This story references CPY’s 8th biennial teacher’s retreat, held in 2016.  By this time, the network of Christians who practiced and taught yoga had grown substantially.  Resources for those with a calling to practice and teach faith-based yoga had grown in leaps and bounds as yoga schools with specifically Christian orientations and worldviews sprang forth and many new teachers emerged.  These included New Day Yoga, YogaFaith, Yahweh Yoga, and Holy Yoga, centered within the Evangelical Christian streams. Lourdes Institute of Wholistic Studies and Ignatian Yoga came from the Catholic tradition. Yogadevotion was offered from the mainline Protestant stream.

CPY was still, in 2016, a network of individual teachers who gathered for support every two years. It was also a website hosting a collection of writings from a few within the network, maintained by Renee Prymus. The only expense was the domain name! If CPY existed in the world as anything beyond the small network, it was simply a testament to yoga’s possibility in the life of a Christian.

▶ [Data provided]

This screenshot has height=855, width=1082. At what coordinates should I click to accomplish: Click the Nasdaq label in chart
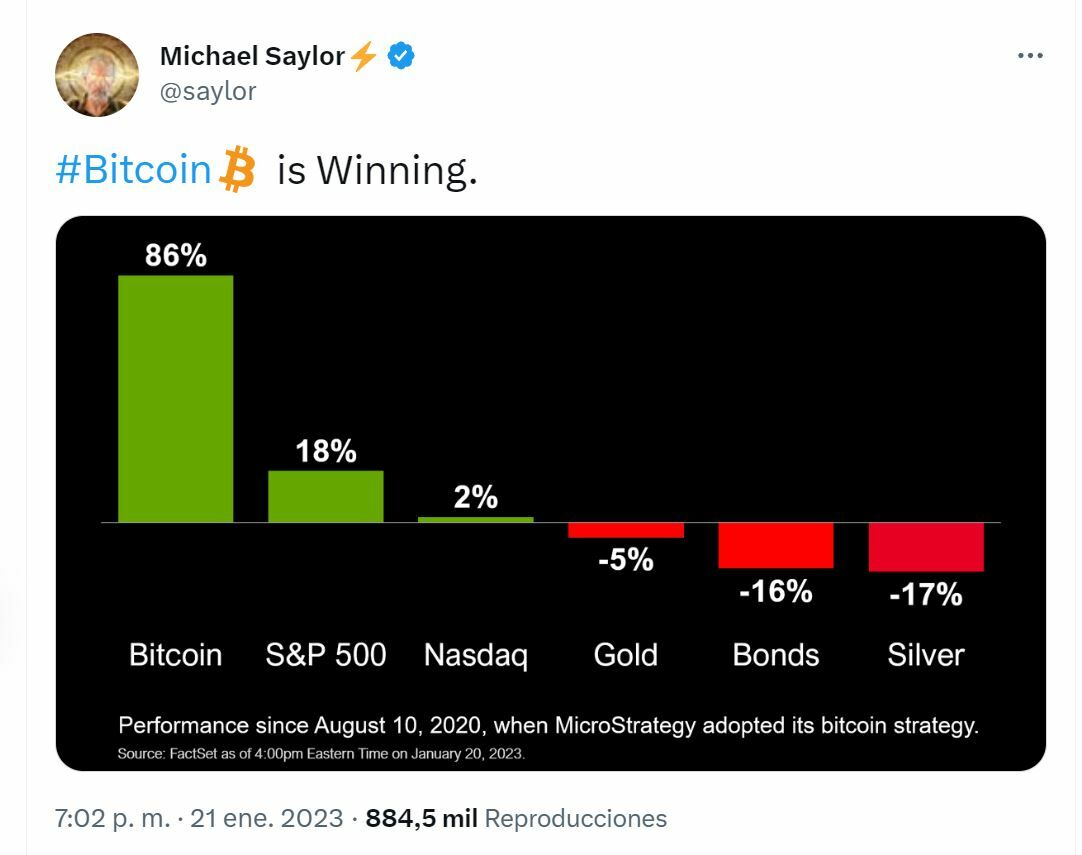coord(476,655)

▶ [Written instruction 1]
Quote the CPY passage starting with "CPY was still, in" and going on through "of a Christian.".
▶ [Written instruction 2]
List every faith-based yoga school or program named in the CPY passage.

▶ [Exercise answer 1]
CPY was still, in 2016, a network of individual teachers who gathered for support every two years. It was also a website hosting a collection of writings from a few within the network, maintained by Renee Prymus. The only expense was the domain name! If CPY existed in the world as anything beyond the small network, it was simply a testament to yoga’s possibility in the life of a Christian.

▶ [Exercise answer 2]
New Day Yoga
YogaFaith
Yahweh Yoga
Holy Yoga
Lourdes Institute of Wholistic Studies
Ignatian Yoga
Yogadevotion